**WHAT IS REQUIRED:** Look below for the line containing "Task: Click the arrow"; from there through the line containing "Click the data", both lines included, please set down each line exactly and nothing else.

**EXTRACTED RECORDS:**
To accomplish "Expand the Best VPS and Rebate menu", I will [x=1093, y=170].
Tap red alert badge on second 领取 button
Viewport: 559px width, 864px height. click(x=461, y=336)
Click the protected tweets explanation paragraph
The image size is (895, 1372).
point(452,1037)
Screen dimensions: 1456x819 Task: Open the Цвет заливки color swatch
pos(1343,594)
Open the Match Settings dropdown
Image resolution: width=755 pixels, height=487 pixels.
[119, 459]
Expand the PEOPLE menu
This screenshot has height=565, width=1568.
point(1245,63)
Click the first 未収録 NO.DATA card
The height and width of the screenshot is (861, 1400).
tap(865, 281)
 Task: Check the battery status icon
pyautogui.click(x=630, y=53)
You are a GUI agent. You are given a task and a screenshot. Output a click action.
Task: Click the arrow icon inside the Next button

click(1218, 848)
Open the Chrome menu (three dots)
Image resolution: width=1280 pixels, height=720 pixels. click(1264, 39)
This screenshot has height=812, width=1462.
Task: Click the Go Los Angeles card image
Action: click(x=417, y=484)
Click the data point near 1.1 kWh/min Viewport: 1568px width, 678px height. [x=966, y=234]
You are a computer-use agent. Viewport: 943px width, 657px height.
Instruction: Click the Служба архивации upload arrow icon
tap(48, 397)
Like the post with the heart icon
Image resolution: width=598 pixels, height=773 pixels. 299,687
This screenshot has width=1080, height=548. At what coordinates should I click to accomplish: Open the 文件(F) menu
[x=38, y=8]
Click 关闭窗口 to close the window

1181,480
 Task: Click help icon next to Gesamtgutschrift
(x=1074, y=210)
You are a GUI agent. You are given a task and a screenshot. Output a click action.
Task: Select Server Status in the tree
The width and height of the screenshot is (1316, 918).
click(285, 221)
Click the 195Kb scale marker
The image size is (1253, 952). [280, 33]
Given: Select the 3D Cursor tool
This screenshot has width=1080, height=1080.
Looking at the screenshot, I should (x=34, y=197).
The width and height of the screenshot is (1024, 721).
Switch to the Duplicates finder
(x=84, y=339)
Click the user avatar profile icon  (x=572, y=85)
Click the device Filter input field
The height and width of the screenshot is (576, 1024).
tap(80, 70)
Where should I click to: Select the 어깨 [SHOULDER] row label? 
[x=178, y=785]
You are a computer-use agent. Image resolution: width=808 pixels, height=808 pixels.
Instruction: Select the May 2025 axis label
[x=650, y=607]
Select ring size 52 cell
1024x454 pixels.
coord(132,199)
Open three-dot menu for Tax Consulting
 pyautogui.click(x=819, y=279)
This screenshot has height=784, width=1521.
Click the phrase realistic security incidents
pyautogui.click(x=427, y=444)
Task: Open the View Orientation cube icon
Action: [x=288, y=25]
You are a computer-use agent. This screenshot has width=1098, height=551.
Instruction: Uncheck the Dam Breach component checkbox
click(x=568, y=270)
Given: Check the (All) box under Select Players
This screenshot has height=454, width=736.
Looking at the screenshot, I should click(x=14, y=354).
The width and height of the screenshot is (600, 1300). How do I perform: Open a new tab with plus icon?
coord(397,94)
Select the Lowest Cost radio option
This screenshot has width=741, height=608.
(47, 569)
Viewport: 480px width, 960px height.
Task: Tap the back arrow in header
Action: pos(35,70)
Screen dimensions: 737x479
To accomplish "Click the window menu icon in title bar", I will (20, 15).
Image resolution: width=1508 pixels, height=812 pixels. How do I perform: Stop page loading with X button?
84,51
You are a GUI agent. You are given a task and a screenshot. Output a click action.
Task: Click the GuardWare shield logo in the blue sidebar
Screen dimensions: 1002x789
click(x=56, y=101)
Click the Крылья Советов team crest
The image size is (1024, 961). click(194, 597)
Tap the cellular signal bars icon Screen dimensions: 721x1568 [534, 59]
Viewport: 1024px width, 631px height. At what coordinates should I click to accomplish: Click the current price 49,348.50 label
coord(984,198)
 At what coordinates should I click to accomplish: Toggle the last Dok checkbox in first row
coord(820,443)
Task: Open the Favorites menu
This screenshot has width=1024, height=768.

**SOLUTION FOR THIS PROBLEM:**
Task: Click the arrow icon inside the Next button

click(1218, 848)
Open the Chrome menu (three dots)
Image resolution: width=1280 pixels, height=720 pixels. click(1264, 39)
This screenshot has height=812, width=1462.
Task: Click the Go Los Angeles card image
Action: click(x=417, y=484)
Click the data point near 1.1 kWh/min Viewport: 1568px width, 678px height. [x=966, y=234]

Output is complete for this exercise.